--- begin SUPPLIED PASSAGE ---

Allow me to make some allegories toward the role of a customer service representative. We are the front-line contact; we are the voice on the phone. To the caller we are CIGNA, we represent to them the company. My first and foremost response when taking a call is to assess the situation.

Is the caller viewing me as the “enemy” or “helper”? If they are facing a situation that is “hot”, are they are seeing me as the “enemy”?  Probably. Because they are upset and it’s why they are calling CIGNA in the first place.

My first task when faced with this scenario is to change this caller’s mindset, because you cannot help a person who is seeing you as a threat. You must risk your AHT; give them the attention they need and deserve. Take control of the situation, get the caller to listen to you, be their helper not their enemy. When they trust you will be able to service them, you can do your job and not also have to deal with added tension.

After you gain the caller’s trust you can move on to focus on the problem. Again, yes, call time is important to focus on, but sometimes you have to let these worries go in order to help the caller properly. Get all the details, do the research, read past notes, get apprised of the situation, figure out WITHOUT THE CALLER HAVING TO REPEAT THEMSELVES what the issue is. Nothing makes a caller angrier than having to tell the same story over and over. If there is not enough information in the notes, be specific in your questioning. Ask clarifying questions and TAKE NOTES as you go. Don’t make the caller repeat an answer they already gave you.

Next, figure out the best course to SOLVE the situation. You do not want this person to have to call back. Take care of their issue the first time they call. It makes them happy, it decreases overall call volumes, and it makes CIGNA a leader in customer service. This is your job, take it seriously, don’t just push callers through, if they hang up with questions, any question, you’ve not done your job. Do not let the caller leave your phone line until all questions are satisfactorily answered.

If you have to make a phone call to get an answer… MAKE IT.

If you have to track down a claim or fax… TRY TO FIND IT.

--- end SUPPLIED PASSAGE ---
--- begin EXTRACTED INFORMATION ---

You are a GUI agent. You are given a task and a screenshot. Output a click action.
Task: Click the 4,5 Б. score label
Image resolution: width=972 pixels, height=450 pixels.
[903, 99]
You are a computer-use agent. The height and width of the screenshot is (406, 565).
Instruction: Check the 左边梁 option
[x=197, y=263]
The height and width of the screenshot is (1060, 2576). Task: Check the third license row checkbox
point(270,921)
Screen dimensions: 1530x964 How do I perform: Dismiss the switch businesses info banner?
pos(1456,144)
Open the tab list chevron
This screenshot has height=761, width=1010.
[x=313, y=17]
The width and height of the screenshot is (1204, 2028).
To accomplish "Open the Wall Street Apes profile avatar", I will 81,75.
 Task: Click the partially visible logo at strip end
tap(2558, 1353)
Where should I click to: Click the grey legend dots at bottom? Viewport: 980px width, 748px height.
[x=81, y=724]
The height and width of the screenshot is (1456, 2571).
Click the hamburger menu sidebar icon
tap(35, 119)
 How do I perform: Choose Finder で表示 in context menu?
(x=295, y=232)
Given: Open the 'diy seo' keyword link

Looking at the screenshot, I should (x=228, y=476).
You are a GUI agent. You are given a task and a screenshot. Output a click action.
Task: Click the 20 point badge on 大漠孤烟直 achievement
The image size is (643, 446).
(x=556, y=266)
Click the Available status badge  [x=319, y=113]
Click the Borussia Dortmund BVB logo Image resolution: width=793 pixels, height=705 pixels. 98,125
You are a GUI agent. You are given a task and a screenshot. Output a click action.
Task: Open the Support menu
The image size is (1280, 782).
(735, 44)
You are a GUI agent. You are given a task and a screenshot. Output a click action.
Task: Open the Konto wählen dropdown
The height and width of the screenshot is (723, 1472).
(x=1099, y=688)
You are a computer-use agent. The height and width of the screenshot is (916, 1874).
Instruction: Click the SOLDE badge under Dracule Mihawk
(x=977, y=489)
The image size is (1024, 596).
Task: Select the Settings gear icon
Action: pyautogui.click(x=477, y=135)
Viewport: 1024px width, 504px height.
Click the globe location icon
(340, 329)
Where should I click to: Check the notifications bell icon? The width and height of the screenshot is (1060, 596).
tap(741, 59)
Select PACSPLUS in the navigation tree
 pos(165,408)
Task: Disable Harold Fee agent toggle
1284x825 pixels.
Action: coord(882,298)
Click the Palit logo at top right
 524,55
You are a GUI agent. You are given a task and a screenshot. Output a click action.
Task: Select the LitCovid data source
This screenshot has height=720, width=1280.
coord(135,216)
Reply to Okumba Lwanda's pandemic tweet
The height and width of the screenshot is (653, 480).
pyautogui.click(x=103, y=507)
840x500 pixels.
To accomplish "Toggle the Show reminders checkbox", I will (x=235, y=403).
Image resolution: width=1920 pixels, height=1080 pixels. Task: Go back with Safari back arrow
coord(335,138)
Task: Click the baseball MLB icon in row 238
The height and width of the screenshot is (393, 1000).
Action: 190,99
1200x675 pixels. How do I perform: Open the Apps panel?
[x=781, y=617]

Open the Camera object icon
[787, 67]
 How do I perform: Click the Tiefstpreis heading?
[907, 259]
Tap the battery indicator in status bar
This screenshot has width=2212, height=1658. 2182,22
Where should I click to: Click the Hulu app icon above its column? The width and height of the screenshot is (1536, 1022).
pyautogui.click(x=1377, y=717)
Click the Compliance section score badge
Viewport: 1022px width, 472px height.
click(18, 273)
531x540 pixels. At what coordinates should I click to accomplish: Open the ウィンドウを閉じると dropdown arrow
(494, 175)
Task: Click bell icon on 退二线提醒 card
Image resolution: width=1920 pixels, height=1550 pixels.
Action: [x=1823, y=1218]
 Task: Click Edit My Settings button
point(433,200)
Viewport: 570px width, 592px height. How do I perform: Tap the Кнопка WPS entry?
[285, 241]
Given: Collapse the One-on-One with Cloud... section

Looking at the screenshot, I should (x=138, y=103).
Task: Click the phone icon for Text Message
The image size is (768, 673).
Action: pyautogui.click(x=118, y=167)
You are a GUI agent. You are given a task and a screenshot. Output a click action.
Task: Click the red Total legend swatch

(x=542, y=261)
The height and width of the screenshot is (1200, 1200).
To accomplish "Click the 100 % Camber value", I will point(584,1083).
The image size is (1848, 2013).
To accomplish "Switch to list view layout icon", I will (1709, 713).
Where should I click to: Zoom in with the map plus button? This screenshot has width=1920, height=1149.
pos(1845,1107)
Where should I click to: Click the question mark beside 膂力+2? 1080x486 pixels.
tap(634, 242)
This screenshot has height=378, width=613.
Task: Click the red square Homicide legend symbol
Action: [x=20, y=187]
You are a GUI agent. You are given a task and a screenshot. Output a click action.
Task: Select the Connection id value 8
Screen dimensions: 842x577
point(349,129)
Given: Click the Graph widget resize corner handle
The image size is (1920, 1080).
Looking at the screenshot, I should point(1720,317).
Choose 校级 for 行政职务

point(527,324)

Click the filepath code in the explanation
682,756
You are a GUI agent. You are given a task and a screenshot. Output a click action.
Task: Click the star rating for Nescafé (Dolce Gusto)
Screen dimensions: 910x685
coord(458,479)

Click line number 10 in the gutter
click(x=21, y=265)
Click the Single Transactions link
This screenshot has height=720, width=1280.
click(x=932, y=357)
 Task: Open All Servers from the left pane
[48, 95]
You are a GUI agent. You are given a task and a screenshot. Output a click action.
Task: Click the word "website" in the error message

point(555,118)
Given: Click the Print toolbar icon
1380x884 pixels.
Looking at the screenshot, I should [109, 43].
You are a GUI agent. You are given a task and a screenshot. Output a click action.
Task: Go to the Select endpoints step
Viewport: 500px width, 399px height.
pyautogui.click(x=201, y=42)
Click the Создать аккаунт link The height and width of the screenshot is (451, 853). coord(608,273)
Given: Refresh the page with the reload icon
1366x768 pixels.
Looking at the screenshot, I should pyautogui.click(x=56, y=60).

--- end EXTRACTED INFORMATION ---

BRIEF
Transcribe the customer service piece above from "Next, figure out" to "answer… MAKE IT.".

EXERCISE RESULT
Next, figure out the best course to SOLVE the situation. You do not want this person to have to call back. Take care of their issue the first time they call. It makes them happy, it decreases overall call volumes, and it makes CIGNA a leader in customer service. This is your job, take it seriously, don’t just push callers through, if they hang up with questions, any question, you’ve not done your job. Do not let the caller leave your phone line until all questions are satisfactorily answered.

If you have to make a phone call to get an answer… MAKE IT.